## Start PASSAGE PROVIDED
A snippet of the results returned by this query is:

| b                         	 	 | c 
===============================================
| rdfs:subClassOf            	 | fma:Segment_of_neuraxis    
| fma:constitutional_part    	 | fma:Neural_tissue_of_brain 
| fma:constitutional_part    	 | fma:Vasculature_of_brain   
| fma:definition             	 | "Segment of neuraxis that has as 
| fma:regional_part          	 | fma:Forebrain                    
| fma:regional_part          	 | fma:Midbrain                     
| fma:regional_part          	 | fma:Hindbrain                    
| fma:regional_part_of        	 | fma:Neuraxis                     
| fma:bounded_by             	 | fma:Plane_of_foramen_magnum 
| fma:constitutional_part_of | fma:Cranial_compartment     
| fma:member_of              	 | fma:Nervous_system_of_head  
...

The language contains a number of other features which are described at http://www.w3.org/TR/rdf-sparql-query/.

vSPARQL: A view definition language for RDF

vSPARQL is a set of extensions to the SPARQL query language designed to allow users to create view definitions over RDF data. The language allows extraction, modification, and augmentation of a RDF data.

Intermediate Language (IML)

IML is designed to remove some of the technical burden of creating view definitions over RDF data. SPARQL's (and thus vSPARQL) syntax is similar in style to SQL; while this is a feature for users well-versed in SQL, it can be prohibitive for non-technical users. Additionally, there is a mismatch between the high-level operations users wish to use to transform an ontology (e.g. get the part hierarchy of the liver) to the declarative syntax of SPARQL. To eliminate some of the mismatch, IML provides a set of high-level graph operations that can be combined in a dataflow language.

IML syntax

IML is a dataflow language allowing users to specify high-level graph operations for transforming RDF data. The figure below indicates, at a high-level, IML's structure. As with SPARQL queries, PREFIX statements can be used to define shorthand for URI namespaces.

http://www.cs.washington.edu/homes/mar/iml_overview.png

A sample IML view definition:

http://www.cs.washington.edu/homes/mar/iml_example_view.png

IML subquery blocks

An IML view definition contains a set of IML subquery blocks that each have a specified set of input graphs and a named output graph. The result of these subquery blocks can then be directed to other subquery blocks as input graphs. Within a given block, results flow between operations via a default graph; operations can be applied to the default graph or individual input graphs can be specified for querying.
## End PASSAGE PROVIDED
## Start ENTRIES SHOWN
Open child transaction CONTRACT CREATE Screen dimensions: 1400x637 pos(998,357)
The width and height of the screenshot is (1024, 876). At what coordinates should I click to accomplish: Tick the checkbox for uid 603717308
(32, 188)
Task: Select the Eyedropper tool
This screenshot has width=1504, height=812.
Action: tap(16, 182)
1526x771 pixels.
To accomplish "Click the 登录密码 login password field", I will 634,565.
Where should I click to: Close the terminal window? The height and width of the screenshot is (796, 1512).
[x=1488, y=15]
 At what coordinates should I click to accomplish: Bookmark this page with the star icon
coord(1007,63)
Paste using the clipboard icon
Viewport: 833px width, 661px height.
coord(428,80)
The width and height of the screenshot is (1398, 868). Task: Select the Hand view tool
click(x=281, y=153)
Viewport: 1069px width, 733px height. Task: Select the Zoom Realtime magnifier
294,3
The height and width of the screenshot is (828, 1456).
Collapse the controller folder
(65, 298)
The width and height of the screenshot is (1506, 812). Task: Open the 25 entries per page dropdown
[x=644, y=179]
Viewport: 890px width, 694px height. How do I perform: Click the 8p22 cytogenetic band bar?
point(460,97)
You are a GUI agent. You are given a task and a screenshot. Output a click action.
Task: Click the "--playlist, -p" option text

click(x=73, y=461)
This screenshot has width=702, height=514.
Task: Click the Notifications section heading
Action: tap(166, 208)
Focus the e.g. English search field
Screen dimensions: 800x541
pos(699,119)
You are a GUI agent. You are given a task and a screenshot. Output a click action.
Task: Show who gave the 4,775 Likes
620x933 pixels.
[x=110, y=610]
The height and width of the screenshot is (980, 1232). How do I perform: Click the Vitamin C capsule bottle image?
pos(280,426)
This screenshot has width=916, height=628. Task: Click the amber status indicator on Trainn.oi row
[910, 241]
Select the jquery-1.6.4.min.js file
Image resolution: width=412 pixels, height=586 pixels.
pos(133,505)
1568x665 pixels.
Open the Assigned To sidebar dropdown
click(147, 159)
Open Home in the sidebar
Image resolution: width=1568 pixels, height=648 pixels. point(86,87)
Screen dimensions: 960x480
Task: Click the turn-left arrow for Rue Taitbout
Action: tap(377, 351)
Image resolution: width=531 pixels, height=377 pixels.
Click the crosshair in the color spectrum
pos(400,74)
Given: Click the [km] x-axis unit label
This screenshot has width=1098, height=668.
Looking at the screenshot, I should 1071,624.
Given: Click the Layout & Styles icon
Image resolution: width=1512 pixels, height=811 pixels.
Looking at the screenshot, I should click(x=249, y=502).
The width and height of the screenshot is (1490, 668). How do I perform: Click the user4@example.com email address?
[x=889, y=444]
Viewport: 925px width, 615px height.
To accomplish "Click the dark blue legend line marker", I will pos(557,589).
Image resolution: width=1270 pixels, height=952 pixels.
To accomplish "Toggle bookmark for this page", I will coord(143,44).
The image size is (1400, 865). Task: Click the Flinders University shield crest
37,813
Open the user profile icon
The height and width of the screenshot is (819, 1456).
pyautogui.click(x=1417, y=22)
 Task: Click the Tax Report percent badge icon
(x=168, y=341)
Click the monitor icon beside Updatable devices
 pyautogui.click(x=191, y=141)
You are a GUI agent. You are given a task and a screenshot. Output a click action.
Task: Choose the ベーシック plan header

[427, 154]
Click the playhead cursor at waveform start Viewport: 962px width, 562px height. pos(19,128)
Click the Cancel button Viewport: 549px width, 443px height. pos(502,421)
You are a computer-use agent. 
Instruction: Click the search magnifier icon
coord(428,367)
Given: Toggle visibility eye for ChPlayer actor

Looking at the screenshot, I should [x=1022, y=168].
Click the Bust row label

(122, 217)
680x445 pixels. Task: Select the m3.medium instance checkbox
## End ENTRIES SHOWN
▸ **EXERCISE TASK**: According to the passage on SPARQL and IML, why does IML provide a set of high-level graph operations that can be combined in a dataflow language? Answer in one to three sentences. The records play no part in what follows.

▸ **TASK SOLUTION**: IML provides these operations to reduce the mismatch between the high-level operations users want for transforming an ontology and SPARQL's declarative syntax. That syntax resembles SQL, which can be prohibitive for non-technical users.